- TASK STATEMENT: Please repeat the data below exactly, with the pictures removed.
+---+
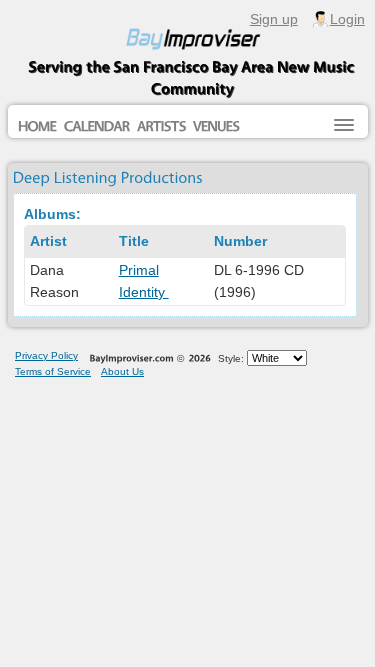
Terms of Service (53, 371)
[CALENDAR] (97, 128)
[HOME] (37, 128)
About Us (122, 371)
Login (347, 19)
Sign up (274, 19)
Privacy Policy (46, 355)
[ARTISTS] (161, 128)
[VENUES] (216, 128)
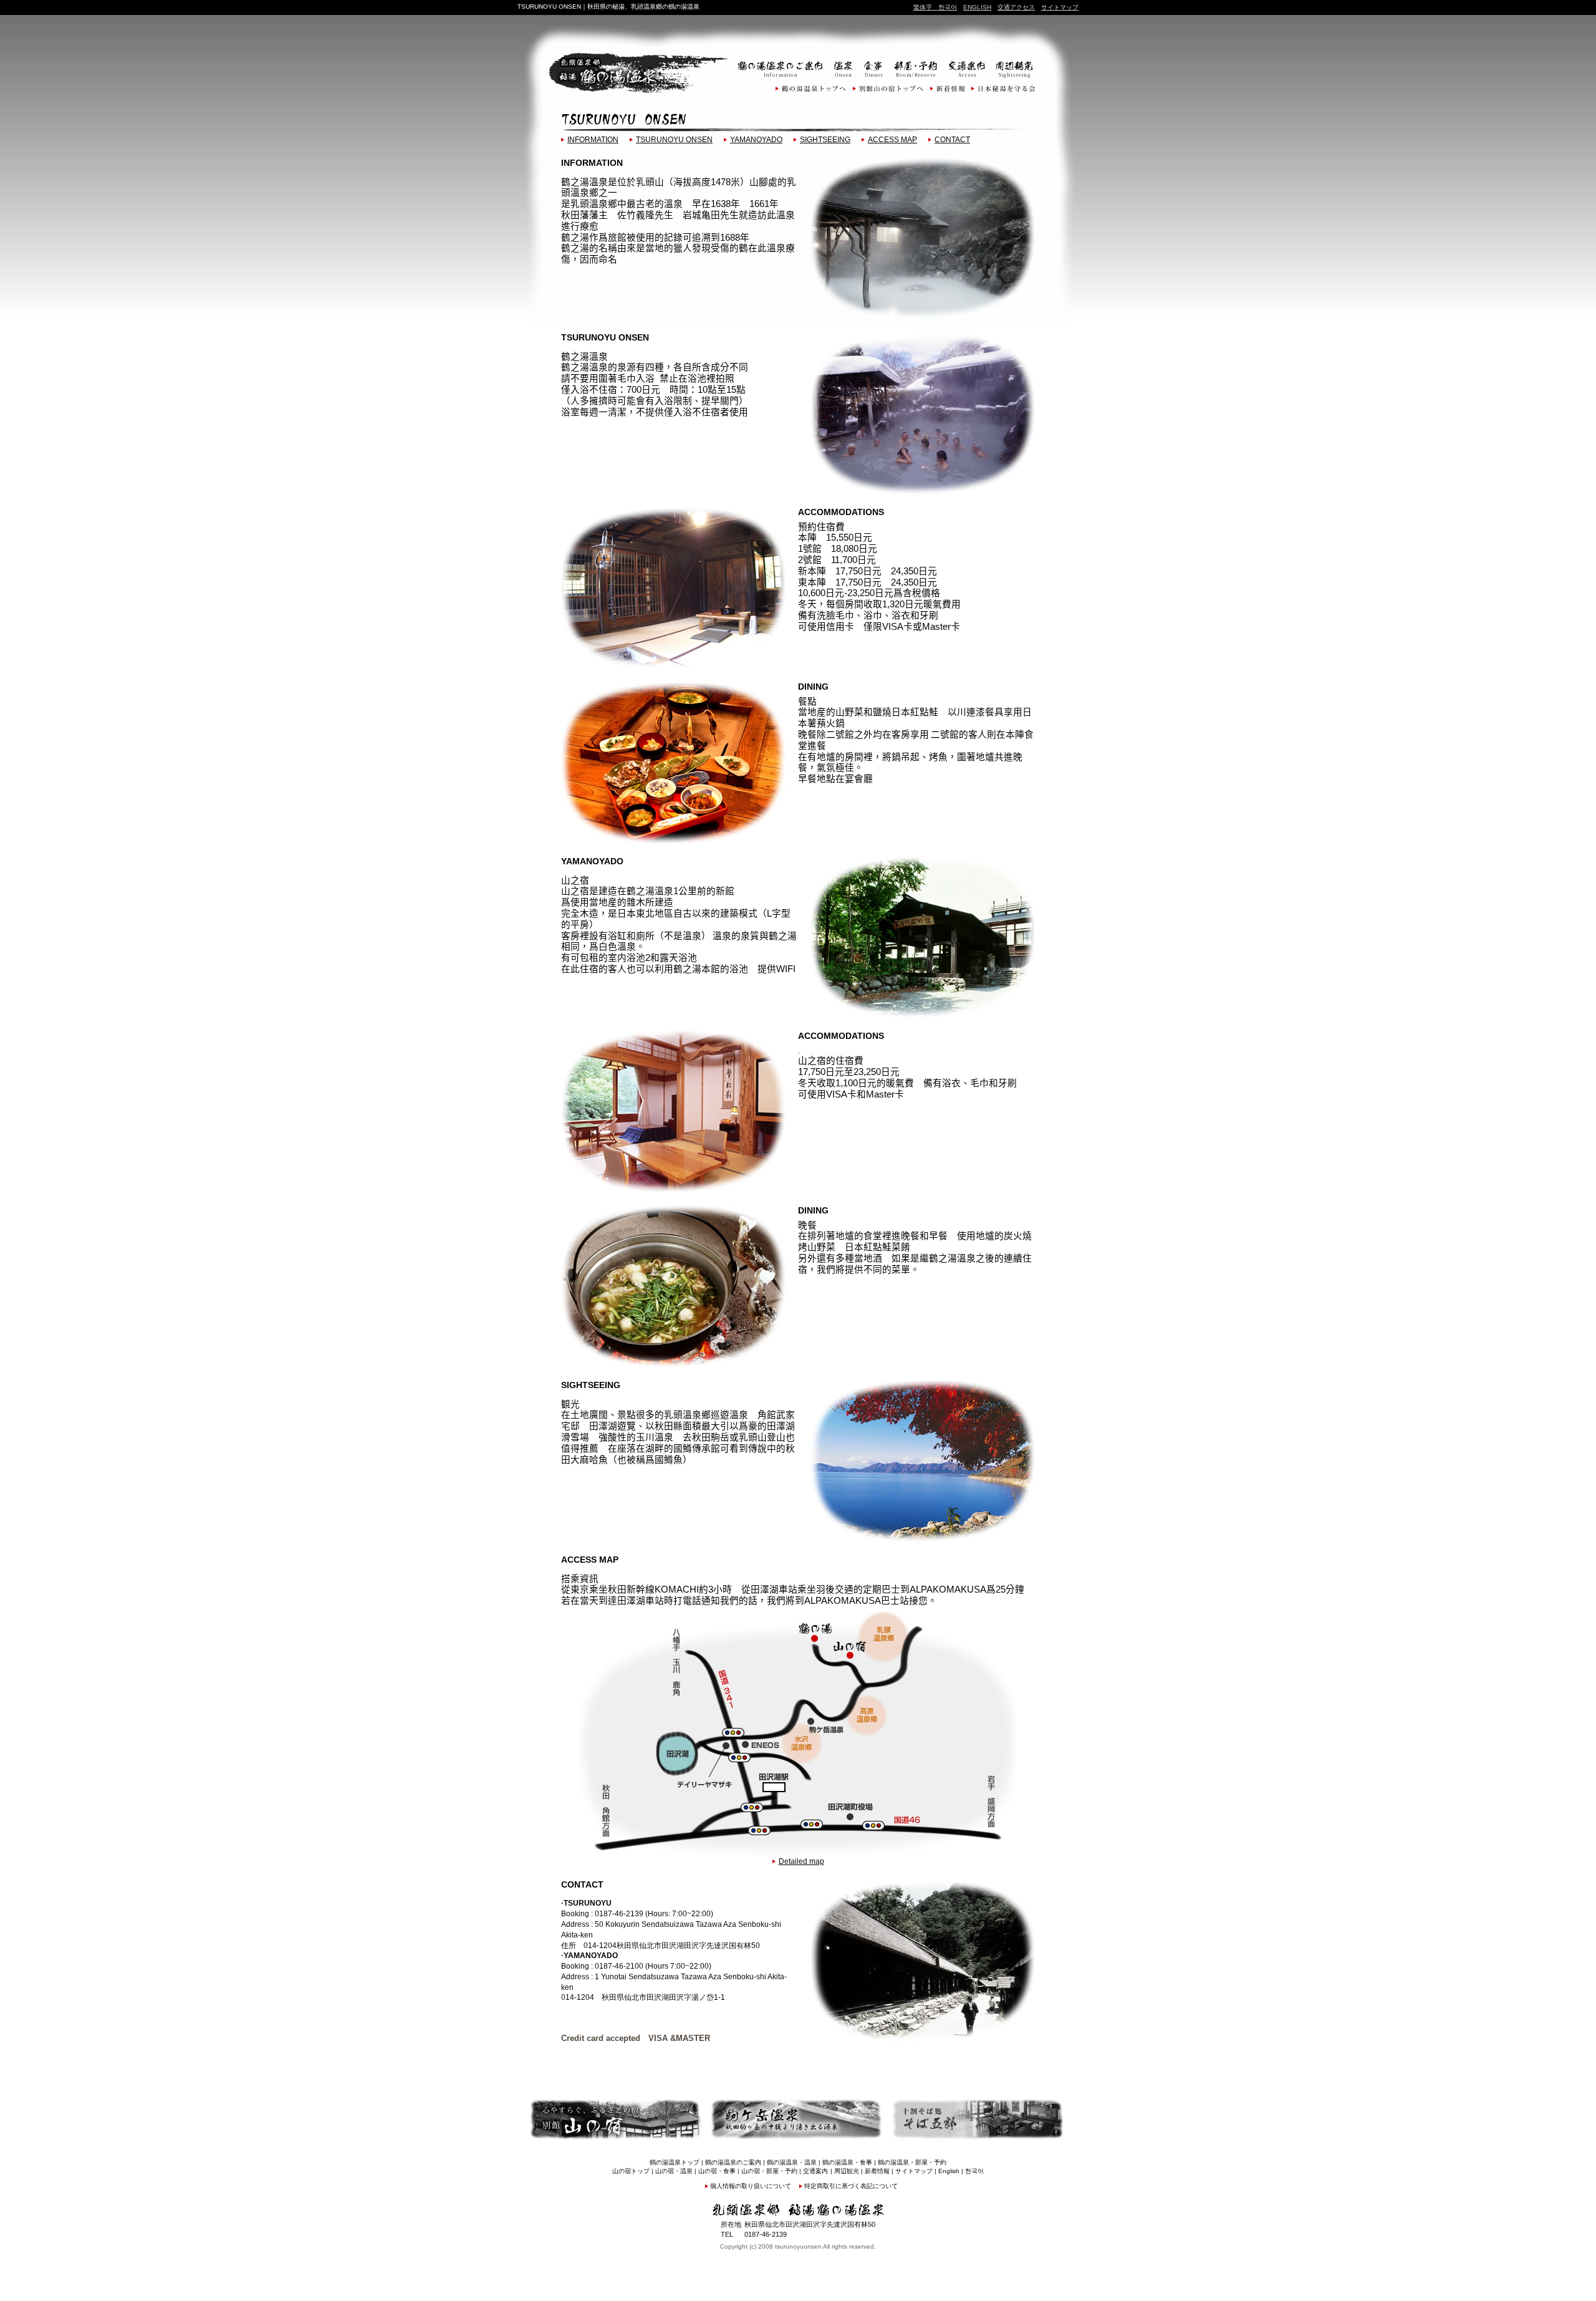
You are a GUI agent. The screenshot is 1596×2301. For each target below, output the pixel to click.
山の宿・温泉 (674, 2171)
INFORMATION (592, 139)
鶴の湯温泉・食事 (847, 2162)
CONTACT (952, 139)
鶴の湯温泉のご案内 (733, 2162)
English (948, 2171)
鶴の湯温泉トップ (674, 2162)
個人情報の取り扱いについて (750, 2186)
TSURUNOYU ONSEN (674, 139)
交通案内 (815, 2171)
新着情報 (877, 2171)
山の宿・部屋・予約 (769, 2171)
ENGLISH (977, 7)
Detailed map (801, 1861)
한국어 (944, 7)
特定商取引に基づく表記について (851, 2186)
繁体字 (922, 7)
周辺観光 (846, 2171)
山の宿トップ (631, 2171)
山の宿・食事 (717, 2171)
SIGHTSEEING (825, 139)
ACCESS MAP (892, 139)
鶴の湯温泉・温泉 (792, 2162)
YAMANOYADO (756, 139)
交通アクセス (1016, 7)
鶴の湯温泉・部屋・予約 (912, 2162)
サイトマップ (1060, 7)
+---+
- RESULT OF THE TASK:
Terms of Service (53, 371)
[CALENDAR] (97, 128)
[HOME] (37, 128)
About Us (122, 371)
Login (347, 19)
Sign up (274, 19)
Privacy Policy (46, 355)
[ARTISTS] (161, 128)
[VENUES] (216, 128)
You are a GUI agent. The screenshot is 1596×2301. For each target below, output the pixel to click.
山の宿・温泉 (674, 2171)
INFORMATION (592, 139)
鶴の湯温泉・食事 (847, 2162)
CONTACT (952, 139)
鶴の湯温泉のご案内 (733, 2162)
English (948, 2171)
鶴の湯温泉トップ (674, 2162)
個人情報の取り扱いについて (750, 2186)
TSURUNOYU ONSEN (674, 139)
交通案内 (815, 2171)
新着情報 (877, 2171)
山の宿・部屋・予約 (769, 2171)
ENGLISH (977, 7)
Detailed map (801, 1861)
한국어 (944, 7)
特定商取引に基づく表記について (851, 2186)
繁体字 (922, 7)
周辺観光 (846, 2171)
山の宿トップ (631, 2171)
山の宿・食事 (717, 2171)
SIGHTSEEING (825, 139)
ACCESS MAP (892, 139)
鶴の湯温泉・温泉 (792, 2162)
YAMANOYADO (756, 139)
交通アクセス (1016, 7)
鶴の湯温泉・部屋・予約 (912, 2162)
サイトマップ (1060, 7)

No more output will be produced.